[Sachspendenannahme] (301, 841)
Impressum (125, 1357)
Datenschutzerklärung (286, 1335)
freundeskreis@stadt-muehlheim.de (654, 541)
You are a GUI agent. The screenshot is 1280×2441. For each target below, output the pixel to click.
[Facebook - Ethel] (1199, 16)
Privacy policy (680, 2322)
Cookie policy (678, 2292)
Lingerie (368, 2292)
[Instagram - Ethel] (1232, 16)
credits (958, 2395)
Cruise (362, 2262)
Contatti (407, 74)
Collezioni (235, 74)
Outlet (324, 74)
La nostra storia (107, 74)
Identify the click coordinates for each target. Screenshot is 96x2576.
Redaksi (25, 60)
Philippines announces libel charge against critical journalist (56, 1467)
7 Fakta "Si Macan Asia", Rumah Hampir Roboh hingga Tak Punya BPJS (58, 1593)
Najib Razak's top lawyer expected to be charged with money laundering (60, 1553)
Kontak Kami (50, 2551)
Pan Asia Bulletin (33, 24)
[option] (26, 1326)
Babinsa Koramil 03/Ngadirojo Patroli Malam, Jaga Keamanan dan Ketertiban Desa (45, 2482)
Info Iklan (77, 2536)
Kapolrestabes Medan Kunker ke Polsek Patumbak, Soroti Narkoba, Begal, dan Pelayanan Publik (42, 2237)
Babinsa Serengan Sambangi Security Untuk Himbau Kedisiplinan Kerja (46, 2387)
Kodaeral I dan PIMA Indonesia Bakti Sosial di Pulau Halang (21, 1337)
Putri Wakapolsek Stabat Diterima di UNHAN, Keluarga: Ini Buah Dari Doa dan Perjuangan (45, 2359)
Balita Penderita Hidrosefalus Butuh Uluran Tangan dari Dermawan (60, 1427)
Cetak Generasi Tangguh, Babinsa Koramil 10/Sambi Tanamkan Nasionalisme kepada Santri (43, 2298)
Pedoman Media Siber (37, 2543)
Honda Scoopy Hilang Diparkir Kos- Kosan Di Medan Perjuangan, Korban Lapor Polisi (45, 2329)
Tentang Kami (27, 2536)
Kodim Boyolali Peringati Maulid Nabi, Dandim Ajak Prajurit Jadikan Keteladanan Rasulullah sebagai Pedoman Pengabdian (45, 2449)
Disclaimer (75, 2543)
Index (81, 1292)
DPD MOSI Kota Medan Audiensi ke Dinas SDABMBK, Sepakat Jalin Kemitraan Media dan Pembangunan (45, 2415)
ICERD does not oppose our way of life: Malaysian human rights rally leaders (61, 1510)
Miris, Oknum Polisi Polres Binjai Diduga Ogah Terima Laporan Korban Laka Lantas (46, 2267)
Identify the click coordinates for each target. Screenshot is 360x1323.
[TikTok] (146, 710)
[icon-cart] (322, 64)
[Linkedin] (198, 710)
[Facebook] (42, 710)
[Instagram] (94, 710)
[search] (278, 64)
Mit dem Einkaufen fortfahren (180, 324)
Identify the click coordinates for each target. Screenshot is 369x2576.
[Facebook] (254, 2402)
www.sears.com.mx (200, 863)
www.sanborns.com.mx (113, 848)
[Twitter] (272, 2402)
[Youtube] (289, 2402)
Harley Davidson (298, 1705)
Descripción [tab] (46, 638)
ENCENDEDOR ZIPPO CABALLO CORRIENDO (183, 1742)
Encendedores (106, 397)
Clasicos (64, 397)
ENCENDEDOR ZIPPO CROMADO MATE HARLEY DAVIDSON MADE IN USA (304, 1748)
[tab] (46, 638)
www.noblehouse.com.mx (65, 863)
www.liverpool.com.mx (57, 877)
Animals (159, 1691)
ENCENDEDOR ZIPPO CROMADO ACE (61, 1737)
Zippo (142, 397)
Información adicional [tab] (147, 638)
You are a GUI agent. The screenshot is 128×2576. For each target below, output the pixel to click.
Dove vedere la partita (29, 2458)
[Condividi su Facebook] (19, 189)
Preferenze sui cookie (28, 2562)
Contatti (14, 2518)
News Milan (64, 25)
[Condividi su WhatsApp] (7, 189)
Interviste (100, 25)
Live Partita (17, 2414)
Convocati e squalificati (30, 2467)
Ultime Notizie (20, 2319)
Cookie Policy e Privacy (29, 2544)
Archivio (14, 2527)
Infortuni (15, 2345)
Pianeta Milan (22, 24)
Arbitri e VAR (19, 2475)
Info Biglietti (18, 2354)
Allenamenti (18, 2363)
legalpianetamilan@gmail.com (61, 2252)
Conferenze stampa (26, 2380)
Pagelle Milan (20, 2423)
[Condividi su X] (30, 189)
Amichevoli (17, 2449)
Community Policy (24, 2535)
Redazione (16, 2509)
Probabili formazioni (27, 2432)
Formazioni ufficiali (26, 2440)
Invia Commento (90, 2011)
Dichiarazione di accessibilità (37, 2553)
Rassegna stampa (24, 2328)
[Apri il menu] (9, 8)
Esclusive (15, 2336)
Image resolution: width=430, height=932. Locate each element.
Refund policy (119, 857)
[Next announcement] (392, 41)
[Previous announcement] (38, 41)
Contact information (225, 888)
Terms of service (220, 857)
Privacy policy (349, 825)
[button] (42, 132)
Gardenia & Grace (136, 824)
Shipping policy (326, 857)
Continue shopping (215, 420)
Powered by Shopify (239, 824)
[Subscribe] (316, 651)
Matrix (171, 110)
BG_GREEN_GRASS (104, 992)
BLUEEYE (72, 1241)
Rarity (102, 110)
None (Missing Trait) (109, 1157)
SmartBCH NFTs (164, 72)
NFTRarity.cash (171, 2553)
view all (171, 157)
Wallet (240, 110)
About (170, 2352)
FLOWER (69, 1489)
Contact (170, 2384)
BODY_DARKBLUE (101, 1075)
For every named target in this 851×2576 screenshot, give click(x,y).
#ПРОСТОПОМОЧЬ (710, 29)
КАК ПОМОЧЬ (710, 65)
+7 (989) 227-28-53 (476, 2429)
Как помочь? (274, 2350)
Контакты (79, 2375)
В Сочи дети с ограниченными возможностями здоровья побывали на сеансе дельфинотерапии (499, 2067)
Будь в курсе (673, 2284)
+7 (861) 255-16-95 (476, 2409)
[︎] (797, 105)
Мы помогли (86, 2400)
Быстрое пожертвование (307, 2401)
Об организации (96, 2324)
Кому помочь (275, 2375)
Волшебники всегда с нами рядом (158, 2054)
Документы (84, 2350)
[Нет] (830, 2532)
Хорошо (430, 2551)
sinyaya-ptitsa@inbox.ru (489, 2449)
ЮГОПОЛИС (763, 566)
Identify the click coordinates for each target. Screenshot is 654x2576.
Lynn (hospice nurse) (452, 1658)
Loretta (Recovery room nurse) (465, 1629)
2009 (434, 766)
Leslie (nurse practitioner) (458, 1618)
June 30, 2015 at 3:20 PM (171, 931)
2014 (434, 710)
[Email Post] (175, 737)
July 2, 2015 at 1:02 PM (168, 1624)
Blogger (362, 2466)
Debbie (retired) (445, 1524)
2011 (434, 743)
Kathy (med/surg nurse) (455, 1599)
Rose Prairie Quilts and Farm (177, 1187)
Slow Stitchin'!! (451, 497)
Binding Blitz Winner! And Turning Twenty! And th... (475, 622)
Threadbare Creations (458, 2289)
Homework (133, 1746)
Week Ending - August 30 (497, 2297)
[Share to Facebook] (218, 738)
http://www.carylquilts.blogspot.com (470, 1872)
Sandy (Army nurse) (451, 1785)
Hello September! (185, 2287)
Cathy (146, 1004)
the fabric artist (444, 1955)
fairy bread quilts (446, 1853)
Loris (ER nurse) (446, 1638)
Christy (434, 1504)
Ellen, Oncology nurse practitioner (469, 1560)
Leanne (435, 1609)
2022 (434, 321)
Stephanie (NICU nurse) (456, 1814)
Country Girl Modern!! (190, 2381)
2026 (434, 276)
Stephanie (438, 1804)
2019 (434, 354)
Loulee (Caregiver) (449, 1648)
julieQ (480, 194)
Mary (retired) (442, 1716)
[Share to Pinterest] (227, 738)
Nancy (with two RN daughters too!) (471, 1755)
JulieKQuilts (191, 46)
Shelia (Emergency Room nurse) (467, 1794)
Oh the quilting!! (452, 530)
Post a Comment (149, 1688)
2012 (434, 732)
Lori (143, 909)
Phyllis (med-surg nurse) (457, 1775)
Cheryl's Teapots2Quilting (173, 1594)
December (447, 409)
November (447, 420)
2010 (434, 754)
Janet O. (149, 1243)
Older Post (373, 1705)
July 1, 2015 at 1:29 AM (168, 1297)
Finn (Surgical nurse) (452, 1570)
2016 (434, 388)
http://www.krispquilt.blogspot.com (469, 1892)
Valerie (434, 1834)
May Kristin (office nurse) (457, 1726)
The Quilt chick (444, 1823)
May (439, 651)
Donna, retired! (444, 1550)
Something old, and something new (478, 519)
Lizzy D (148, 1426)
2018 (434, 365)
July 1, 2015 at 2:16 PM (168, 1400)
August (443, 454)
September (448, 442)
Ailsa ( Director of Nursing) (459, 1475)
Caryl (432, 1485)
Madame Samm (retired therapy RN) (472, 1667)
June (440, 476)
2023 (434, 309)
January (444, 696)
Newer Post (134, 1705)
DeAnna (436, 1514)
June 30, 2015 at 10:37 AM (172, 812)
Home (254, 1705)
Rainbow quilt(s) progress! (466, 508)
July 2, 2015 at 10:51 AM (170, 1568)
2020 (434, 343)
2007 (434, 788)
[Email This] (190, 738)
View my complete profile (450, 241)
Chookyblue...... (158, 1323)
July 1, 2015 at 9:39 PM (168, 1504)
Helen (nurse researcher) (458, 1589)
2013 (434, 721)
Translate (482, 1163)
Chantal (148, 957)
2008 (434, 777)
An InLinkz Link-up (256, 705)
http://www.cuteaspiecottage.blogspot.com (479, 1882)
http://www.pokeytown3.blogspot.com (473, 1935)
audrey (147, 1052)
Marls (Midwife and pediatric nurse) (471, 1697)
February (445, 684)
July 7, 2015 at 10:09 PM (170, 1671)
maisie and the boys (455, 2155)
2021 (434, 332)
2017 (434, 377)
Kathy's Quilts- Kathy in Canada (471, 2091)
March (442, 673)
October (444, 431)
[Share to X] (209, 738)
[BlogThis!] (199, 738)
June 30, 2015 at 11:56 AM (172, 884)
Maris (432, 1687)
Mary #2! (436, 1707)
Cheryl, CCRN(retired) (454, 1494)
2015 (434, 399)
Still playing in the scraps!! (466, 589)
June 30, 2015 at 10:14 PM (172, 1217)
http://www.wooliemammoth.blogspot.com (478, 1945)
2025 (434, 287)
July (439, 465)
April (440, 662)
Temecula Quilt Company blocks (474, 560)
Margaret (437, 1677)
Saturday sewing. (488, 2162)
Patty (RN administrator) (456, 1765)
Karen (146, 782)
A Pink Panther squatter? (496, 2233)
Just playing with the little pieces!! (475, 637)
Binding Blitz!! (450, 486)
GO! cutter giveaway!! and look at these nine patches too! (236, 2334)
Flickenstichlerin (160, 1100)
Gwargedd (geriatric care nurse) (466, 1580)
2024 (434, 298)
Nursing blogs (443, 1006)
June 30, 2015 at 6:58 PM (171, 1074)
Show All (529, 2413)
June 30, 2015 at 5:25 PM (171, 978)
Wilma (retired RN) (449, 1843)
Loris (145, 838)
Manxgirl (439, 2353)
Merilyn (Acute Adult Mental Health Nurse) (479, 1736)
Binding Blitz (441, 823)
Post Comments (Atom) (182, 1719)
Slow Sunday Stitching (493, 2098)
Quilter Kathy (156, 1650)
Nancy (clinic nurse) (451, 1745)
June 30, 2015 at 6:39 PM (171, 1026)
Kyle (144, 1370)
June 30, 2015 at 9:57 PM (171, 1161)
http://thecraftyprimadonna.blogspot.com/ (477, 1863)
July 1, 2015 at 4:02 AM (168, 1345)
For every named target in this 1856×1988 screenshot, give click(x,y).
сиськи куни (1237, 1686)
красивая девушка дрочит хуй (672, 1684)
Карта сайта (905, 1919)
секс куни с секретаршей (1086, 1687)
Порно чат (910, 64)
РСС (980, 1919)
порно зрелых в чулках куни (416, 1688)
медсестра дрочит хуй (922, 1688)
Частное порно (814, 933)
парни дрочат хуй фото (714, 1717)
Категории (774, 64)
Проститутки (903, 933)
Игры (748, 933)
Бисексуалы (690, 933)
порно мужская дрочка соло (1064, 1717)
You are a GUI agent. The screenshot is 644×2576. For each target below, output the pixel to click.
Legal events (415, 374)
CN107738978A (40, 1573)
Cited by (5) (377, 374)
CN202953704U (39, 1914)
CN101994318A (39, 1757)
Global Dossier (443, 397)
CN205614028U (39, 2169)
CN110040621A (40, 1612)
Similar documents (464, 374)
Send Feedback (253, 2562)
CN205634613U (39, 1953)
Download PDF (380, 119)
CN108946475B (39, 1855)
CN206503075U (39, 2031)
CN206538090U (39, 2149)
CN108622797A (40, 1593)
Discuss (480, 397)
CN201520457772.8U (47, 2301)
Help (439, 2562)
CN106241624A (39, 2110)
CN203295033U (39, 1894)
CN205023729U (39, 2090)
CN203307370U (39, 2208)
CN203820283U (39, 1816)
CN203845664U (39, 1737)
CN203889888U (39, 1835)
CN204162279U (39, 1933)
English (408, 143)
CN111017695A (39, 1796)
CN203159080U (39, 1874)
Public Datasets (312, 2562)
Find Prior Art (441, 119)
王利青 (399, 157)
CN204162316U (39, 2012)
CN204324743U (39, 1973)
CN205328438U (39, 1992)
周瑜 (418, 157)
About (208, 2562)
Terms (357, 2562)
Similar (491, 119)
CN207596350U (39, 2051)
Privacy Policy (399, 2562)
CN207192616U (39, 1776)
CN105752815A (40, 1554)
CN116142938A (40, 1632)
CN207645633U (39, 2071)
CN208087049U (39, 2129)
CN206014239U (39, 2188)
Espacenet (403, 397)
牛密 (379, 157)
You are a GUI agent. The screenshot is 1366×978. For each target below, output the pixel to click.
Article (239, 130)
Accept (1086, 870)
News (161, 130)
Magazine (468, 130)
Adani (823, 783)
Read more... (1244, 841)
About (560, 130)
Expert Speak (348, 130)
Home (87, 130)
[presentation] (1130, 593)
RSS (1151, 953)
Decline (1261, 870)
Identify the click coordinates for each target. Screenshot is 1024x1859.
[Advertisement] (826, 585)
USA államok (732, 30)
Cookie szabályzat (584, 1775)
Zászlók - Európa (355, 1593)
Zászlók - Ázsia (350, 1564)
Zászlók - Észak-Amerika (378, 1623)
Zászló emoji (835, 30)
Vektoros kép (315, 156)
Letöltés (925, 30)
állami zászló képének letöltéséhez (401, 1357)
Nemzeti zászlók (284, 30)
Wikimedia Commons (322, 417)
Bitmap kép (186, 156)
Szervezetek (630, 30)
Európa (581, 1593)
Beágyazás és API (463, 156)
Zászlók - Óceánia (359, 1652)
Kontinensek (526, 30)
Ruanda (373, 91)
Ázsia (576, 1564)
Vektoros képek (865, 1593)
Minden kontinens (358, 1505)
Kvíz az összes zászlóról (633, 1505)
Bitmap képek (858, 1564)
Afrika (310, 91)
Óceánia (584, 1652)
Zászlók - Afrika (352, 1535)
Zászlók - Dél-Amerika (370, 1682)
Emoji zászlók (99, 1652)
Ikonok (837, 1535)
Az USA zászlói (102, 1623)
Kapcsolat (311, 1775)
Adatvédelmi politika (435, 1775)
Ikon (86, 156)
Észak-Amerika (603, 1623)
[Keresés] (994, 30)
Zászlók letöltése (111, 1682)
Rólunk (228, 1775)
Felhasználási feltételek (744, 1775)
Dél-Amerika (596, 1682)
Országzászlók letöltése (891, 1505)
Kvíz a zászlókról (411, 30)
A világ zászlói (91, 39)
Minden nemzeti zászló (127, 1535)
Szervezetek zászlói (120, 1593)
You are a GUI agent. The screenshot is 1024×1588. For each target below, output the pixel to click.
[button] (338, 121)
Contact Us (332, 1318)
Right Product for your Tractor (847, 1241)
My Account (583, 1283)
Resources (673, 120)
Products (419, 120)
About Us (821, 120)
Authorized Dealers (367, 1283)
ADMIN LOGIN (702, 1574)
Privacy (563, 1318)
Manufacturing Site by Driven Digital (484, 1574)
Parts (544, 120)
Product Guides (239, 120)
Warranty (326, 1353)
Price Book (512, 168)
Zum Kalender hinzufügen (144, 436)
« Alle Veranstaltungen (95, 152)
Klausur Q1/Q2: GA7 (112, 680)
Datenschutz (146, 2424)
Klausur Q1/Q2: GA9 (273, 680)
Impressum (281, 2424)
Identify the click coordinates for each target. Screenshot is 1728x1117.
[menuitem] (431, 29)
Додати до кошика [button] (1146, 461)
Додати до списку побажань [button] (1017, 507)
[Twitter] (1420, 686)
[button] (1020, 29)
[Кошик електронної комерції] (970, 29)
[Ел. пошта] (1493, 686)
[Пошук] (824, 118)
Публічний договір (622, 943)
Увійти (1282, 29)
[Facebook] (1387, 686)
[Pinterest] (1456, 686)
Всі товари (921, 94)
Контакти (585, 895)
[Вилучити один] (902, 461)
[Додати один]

..............................

◆ **Exercise objective**
Gather all lines of the records that include the word "куни".

◆ **Response to the task**
сиськи куни (1237, 1686)
секс куни с секретаршей (1086, 1687)
порно зрелых в чулках куни (416, 1688)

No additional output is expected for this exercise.